What you’ll do (Responsibilities)
• Own the technical roadmap for Verilog/RTL‑focused LLM capabilities—from model selection and adaptation to evaluation, deployment, and continuous improvement.
• Lead a hands‑on team of applied scientists/engineers: set direction, unblock technically, review designs/code, and raise the bar on experimentation velocity and reliability.
• Fine‑tune and customize models using state‑of‑the‑art techniques (LoRA/QLoRA, PEFT, instruction tuning, preference optimization/RLAIF) with robust HDL‑specific evals:
• Compile‑/lint‑/simulate‑based pass rates, pass@k for code generation, constrained decoding to enforce syntax, and “does‑it‑synthesize” checks.
• Design privacy‑first ML pipelines on AWS:
• Training/customization and hosting using Amazon Bedrock (including Anthropic models) where appropriate; SageMaker (or EKS + KServe/Triton/DJL) for bespoke training needs.
• Artifacts in S3 with KMS CMKs; isolated VPC subnets & PrivateLink (including Bedrock VPC endpoints), IAM least‑privilege, CloudTrail auditing, and Secrets Manager for credentials.
• Enforce encryption in transit/at rest, data minimization, no public egress for customer/RTL corpora.
• Stand up dependable model serving: Bedrock model invocation where it fits, and/or low‑latency self‑hosted inference (vLLM/TensorRT‑LLM), autoscaling, and canary/blue‑green rollouts.

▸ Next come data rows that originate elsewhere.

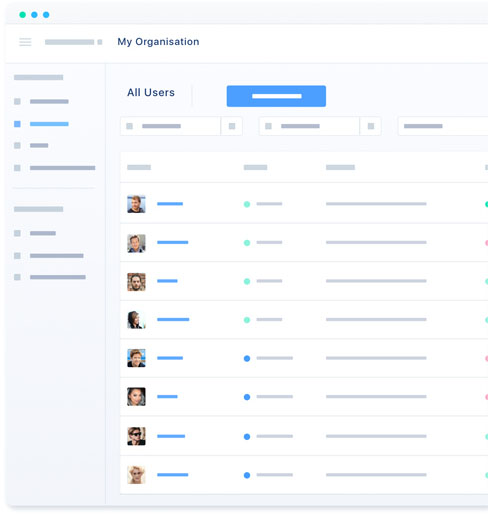Open the small square next to organisation selector
The height and width of the screenshot is (525, 488).
click(100, 42)
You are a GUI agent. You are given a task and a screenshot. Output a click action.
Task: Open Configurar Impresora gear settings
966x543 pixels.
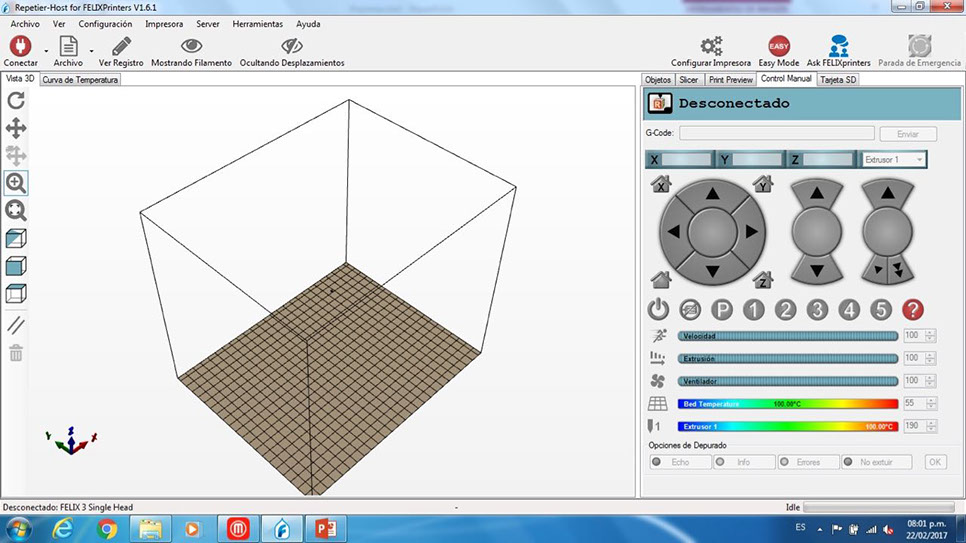711,46
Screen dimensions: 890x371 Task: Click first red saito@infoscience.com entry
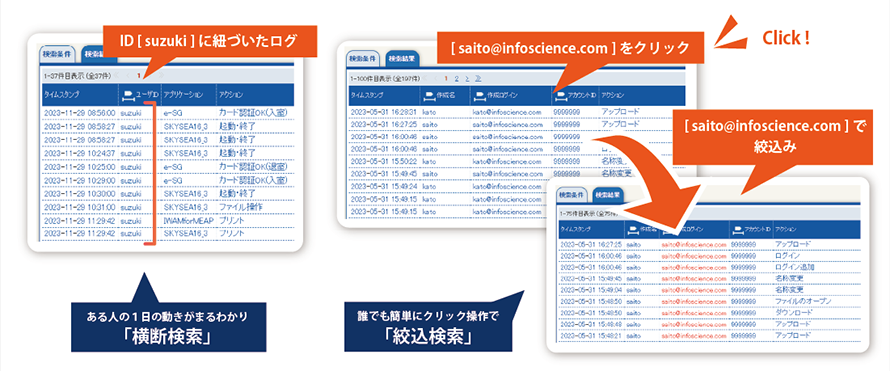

• Build an evaluation culture: automatic regression suites that run HDL compilers/simulators, measure behavioral fidelity, and detect hallucinations/constraint violations; model cards and experiment tracking (MLflow/Weights & Biases).
• Partner deeply with hardware design, CAD/EDA, Security, and Legal to source/prepare datasets (anonymization, redaction, licensing), define acceptance gates, and meet compliance requirements.

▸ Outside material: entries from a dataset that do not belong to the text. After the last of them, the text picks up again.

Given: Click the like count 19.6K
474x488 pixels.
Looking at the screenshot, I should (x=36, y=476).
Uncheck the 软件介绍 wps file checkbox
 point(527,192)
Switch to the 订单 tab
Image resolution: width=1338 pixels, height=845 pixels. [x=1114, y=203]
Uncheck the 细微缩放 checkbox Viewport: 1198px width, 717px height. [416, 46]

• Drive productization: integrate LLMs with internal developer tools (IDEs/plug‑ins, code review bots, CI), retrieval (RAG) over internal HDL repos/specs, and safe tool‑use/function‑calling.
• Mentor & uplevel: coach ICs on LLM best practices, reproducible training, critical paper reading, and building secure‑by‑default systems.
What you’ll bring (Minimum qualifications)
• 10+ years total engineering experience with 5+ years in ML/AI or large‑scale distributed systems; 3+ years working directly with transformers/LLMs.
• Proven track record shipping LLM‑powered features in production and leading ambiguous, cross‑functional initiatives at Staff level.
• Deep hands‑on skill with PyTorch, Hugging Face Transformers/PEFT/TRL, distributed training (DeepSpeed/FSDP), quantization‑aware fine‑tuning (LoRA/QLoRA), and constrained/grammar‑guided decoding.
• AWS expertise to design and defend secure enterprise deployments, including:
• Amazon Bedrock (model selection, Anthropic model usage, model customization, Guardrails, Knowledge Bases, Bedrock runtime APIs, VPC endpoints)
• SageMaker (Training, Inference, Pipelines), S3, EC2/EKS/ECR, VPC/Subnets/Security Groups, IAM, KMS, PrivateLink, CloudWatch/CloudTrail, Step Functions, Batch, Secrets Manager.
• Strong software engineering fundamentals: testing, CI/CD, observability, performance tuning; Python a must (bonus for Go/Java/C++).
Demonstrated ability to set technical vision and influence across teams; excellent written and verbal communication for execs and engineers.